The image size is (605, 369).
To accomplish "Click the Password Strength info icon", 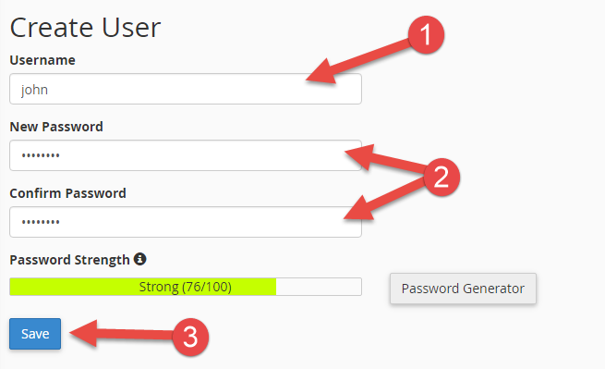I will [139, 259].
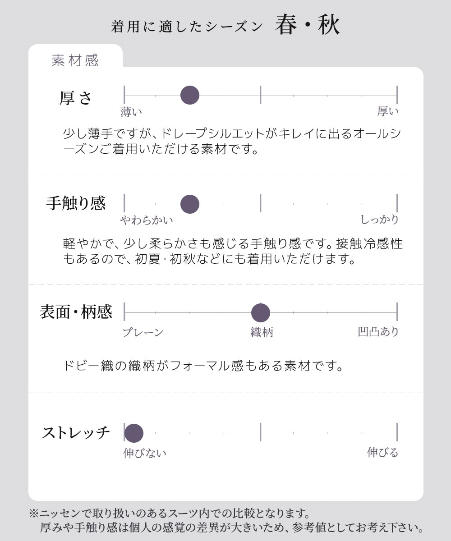The height and width of the screenshot is (541, 451).
Task: Select the 素材感 tab
Action: (x=75, y=60)
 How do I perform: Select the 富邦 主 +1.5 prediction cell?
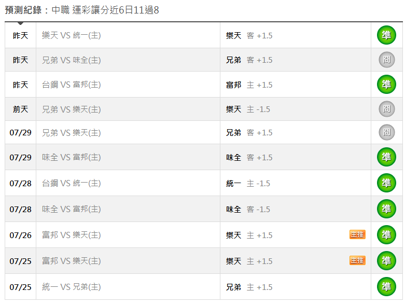pyautogui.click(x=296, y=85)
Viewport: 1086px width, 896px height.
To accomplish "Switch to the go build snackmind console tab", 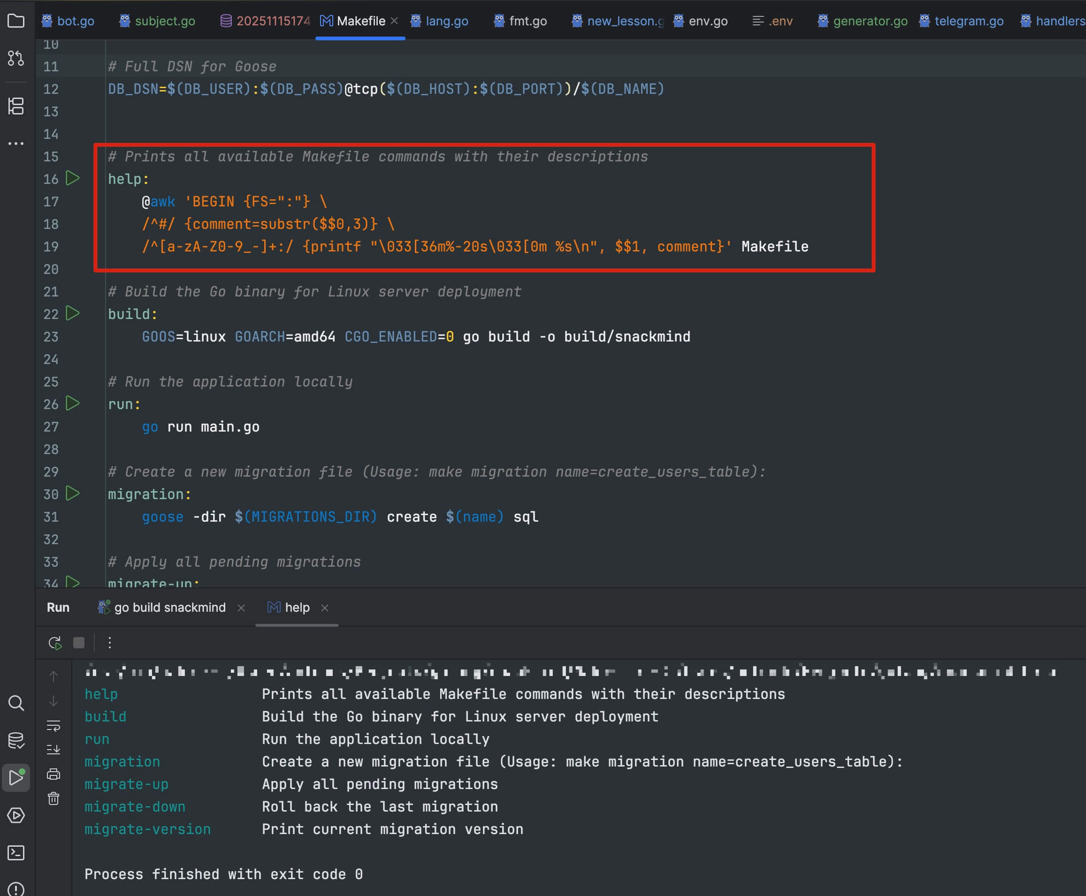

*TO DO*.
Rescale the material from the line containing "How do I perform: Select" through the end of the material, both ends included, and reproduce those lines with their requests. Multiply every coordinate in the answers by 0.5, round to whole numbers with halves going up, and leave the pictures out.

*RIGHT ANSWER*.
 How do I perform: Select the 富邦 主 +1.5 prediction cell?
pyautogui.click(x=148, y=43)
Viewport: 1086px width, 896px height.
To accomplish "Switch to the go build snackmind console tab", 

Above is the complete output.